We’re getting accustomed to brief intervals where the Arctic Ocean is open for navigation, but the North Pole itself? Until recently those pesky, alarmist scientists were warning that the North Pole could be ice free in as little as 60-years. Now they’re predicting that may be just five years off.
From The Guardian:
What really unsettles scientists, however, is their inability to forecast precisely what is happening in the Arctic, the part of the world most vulnerable to the effects of global warming. ‘When we did the first climate change computer models, we thought the Arctic’s summer ice cover would last until around 2070,’ said Professor Peter Wadhams of Cambridge University. ‘It is now clear we did not understand how thin the ice cap had already become – for Arctic ice cover has since been disappearing at ever increasing rates. Every few years we have to revise our estimates downwards. Now the most detailed computer models suggest the Arctic’s summer ice is going to last for only a few more years – and given what we have seen happen last week, I think they are probably correct.’
The most important of these computer studies of ice cover was carried out a few months ago by Professor Wieslaw Maslowski of the Naval Postgraduate School in Monterey, California. Using US navy supercomputers, his team produced a forecast which indicated that by 2013 there will be no ice in the Arctic – other than a few outcrops on islands near Greenland and Canada – between mid-July and mid-September.
‘It does not really matter whether 2007 or 2008 is the worst year on record for Arctic ice,’ Maslowski said. ‘The crucial point is that ice is clearly not building up enough over winter to restore cover and that when you combine current estimates of ice thickness with the extent of the ice cap, you get a very clear indication that the Arctic is going to be ice-free in summer in five years. And when that happens, there will be consequences.’
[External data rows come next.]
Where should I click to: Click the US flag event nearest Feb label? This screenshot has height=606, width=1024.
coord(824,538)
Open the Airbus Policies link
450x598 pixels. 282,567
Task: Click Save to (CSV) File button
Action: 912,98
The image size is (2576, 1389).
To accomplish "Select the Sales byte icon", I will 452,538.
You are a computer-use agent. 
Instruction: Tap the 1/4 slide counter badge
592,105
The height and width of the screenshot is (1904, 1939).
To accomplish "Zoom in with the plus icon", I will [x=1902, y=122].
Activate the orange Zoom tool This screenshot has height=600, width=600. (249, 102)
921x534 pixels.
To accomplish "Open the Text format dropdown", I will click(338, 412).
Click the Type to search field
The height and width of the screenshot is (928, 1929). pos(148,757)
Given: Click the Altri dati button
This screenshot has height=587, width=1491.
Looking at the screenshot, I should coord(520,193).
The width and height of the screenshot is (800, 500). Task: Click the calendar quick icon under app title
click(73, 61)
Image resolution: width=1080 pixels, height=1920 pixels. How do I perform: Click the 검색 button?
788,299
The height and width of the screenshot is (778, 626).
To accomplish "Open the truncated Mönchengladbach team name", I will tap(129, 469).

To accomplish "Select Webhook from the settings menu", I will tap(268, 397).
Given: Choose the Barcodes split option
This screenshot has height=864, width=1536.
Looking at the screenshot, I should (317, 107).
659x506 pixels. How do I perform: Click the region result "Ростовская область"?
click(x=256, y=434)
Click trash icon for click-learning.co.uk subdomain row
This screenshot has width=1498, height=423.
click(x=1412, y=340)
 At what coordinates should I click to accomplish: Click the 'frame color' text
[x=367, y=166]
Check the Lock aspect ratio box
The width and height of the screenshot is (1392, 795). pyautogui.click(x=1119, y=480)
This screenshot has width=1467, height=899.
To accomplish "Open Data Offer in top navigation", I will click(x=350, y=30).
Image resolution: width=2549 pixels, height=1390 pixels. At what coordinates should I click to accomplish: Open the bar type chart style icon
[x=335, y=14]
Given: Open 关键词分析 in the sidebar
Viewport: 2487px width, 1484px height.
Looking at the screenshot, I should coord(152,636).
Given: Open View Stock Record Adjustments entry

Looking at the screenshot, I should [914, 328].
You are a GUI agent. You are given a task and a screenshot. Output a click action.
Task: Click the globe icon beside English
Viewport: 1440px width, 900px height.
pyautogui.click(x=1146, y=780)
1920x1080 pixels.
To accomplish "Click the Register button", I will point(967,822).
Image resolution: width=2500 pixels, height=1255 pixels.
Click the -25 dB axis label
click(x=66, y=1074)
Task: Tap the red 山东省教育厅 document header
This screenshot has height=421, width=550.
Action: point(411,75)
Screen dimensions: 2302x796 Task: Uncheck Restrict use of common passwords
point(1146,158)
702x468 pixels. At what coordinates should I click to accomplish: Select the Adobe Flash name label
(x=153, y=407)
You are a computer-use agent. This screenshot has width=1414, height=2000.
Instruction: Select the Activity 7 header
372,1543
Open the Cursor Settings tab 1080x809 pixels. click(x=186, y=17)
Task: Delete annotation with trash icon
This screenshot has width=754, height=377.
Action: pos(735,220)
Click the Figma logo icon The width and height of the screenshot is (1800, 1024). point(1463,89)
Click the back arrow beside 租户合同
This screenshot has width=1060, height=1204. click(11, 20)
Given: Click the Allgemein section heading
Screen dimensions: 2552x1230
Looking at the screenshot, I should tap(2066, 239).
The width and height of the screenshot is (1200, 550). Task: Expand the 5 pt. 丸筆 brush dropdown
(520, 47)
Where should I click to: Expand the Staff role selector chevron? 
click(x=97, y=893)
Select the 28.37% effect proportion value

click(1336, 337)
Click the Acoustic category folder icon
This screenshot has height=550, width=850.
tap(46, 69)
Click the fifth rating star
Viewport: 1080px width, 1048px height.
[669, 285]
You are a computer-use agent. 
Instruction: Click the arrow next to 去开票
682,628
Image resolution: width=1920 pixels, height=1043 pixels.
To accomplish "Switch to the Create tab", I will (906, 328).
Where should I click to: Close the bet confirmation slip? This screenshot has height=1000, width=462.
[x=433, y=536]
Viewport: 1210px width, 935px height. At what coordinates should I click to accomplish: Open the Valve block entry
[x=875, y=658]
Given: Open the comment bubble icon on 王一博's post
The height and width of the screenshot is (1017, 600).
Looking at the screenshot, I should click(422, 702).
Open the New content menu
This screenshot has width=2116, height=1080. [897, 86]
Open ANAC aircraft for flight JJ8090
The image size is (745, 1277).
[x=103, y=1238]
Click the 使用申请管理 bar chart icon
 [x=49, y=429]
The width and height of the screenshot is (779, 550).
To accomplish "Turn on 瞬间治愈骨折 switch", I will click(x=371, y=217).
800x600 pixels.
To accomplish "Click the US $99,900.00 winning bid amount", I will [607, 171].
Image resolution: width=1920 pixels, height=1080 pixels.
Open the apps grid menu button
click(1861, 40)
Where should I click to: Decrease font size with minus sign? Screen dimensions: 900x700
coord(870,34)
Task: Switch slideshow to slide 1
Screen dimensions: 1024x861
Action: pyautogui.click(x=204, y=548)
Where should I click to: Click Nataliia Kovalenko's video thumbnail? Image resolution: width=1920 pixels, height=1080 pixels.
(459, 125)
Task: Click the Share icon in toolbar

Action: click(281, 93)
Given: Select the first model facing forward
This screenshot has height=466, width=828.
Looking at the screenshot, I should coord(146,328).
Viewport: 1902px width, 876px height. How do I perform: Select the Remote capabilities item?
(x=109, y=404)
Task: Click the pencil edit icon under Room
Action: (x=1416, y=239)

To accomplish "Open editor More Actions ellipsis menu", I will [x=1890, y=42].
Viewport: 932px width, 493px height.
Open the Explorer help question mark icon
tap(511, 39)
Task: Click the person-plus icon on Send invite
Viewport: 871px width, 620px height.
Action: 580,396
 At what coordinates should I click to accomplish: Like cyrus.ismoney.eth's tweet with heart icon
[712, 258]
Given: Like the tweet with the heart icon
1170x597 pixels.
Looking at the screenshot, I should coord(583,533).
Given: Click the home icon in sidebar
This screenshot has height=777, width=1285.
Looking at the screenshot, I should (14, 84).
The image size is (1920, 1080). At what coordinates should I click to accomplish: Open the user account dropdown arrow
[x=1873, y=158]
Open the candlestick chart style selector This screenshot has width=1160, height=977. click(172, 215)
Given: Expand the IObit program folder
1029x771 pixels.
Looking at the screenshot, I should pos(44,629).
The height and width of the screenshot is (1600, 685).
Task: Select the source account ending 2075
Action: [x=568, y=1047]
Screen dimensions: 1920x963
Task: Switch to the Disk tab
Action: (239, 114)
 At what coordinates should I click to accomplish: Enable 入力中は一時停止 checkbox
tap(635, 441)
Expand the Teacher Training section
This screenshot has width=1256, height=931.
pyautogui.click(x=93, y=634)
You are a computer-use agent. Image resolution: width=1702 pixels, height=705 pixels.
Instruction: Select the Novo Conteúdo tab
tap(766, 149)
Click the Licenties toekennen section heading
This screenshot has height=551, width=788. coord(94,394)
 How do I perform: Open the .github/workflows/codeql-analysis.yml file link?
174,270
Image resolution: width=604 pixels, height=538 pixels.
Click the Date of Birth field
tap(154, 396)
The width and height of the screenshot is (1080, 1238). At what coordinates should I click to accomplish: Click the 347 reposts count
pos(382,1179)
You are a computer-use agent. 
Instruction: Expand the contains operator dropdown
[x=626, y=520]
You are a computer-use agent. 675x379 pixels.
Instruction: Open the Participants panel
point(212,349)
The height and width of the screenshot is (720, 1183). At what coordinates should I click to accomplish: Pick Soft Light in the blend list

This point was backed by Mark Serreze [of the US National Snow and Ice Data Centre in Boulder, Colorado]. ‘The trouble is that sea ice is now disappearing from the Arctic faster than our ability to develop new computer models and to understand what is happening there. We always knew it would be the first region on Earth to feel the impact of climate change, but not at anything like this speed. What is happening now indicates that global warming is occurring far earlier than any of us expected.”